DATA TO USE:

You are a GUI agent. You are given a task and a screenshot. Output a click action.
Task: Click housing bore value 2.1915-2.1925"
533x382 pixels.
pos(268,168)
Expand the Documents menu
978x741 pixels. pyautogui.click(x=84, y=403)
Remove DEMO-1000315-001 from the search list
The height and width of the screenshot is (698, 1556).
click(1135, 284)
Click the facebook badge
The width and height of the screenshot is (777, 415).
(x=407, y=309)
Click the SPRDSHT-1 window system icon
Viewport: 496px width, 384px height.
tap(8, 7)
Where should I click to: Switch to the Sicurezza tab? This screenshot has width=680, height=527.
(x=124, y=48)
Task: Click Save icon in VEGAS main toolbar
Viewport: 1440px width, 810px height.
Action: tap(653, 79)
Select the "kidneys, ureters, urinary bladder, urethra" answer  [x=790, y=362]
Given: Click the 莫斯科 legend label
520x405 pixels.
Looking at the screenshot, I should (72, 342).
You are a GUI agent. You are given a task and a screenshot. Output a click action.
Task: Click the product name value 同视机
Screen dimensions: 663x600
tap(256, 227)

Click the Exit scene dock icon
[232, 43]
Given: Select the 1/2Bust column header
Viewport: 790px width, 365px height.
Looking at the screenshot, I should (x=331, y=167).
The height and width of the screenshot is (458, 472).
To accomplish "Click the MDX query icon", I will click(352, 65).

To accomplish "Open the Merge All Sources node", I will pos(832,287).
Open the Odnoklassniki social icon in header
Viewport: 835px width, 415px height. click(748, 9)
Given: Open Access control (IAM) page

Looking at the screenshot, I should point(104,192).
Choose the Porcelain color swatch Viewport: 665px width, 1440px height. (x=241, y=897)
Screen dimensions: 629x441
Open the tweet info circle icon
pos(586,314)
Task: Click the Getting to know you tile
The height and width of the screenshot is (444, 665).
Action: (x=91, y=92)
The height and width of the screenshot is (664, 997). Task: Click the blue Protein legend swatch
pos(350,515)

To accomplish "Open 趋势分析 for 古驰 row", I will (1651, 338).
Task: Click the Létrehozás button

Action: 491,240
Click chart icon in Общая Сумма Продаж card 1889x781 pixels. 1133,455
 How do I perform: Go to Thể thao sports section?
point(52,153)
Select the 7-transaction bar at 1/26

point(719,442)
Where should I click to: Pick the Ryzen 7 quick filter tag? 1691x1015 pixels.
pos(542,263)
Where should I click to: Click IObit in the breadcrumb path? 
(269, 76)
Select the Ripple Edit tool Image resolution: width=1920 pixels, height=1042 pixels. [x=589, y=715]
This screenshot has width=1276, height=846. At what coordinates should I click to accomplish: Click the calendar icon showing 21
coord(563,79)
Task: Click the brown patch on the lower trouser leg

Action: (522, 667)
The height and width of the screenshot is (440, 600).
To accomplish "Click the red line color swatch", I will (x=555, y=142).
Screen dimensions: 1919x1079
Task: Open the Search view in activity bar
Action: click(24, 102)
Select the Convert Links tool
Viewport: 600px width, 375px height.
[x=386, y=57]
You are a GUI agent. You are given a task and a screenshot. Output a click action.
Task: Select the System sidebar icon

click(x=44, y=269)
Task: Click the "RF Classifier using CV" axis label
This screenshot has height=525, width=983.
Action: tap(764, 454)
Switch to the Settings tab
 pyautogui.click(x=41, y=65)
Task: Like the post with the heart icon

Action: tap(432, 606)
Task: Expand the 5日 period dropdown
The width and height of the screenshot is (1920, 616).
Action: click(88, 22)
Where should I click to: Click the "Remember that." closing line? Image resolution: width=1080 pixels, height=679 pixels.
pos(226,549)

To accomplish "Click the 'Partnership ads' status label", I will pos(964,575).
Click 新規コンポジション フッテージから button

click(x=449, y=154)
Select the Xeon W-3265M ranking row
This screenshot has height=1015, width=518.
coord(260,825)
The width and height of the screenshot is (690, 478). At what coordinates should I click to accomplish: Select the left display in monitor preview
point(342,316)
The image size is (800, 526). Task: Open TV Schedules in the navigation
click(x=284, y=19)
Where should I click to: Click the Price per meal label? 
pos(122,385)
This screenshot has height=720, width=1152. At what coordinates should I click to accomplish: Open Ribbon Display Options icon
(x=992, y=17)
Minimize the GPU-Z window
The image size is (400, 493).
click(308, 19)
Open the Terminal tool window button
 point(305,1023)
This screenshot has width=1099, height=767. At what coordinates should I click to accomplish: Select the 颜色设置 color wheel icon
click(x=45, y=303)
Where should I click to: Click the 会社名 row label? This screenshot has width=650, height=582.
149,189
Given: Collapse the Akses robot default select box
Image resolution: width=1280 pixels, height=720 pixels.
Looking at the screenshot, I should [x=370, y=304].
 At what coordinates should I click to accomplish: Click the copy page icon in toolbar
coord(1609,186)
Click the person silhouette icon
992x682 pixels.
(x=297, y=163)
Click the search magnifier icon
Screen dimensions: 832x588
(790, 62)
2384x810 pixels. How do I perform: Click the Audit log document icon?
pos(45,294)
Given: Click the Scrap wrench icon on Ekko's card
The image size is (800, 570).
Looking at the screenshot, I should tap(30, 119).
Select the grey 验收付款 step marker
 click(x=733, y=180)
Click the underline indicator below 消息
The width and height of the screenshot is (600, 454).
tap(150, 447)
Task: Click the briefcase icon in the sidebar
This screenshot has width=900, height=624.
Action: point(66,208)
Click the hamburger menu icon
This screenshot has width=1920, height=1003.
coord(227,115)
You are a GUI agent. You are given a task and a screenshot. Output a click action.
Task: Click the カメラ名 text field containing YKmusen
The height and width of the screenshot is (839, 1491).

AIM OF THE TASK:
Pull out every line of the records above that contains the word "value".

PROBLEM SOLUTION:
Task: Click housing bore value 2.1915-2.1925"
Task: Click the product name value 同视机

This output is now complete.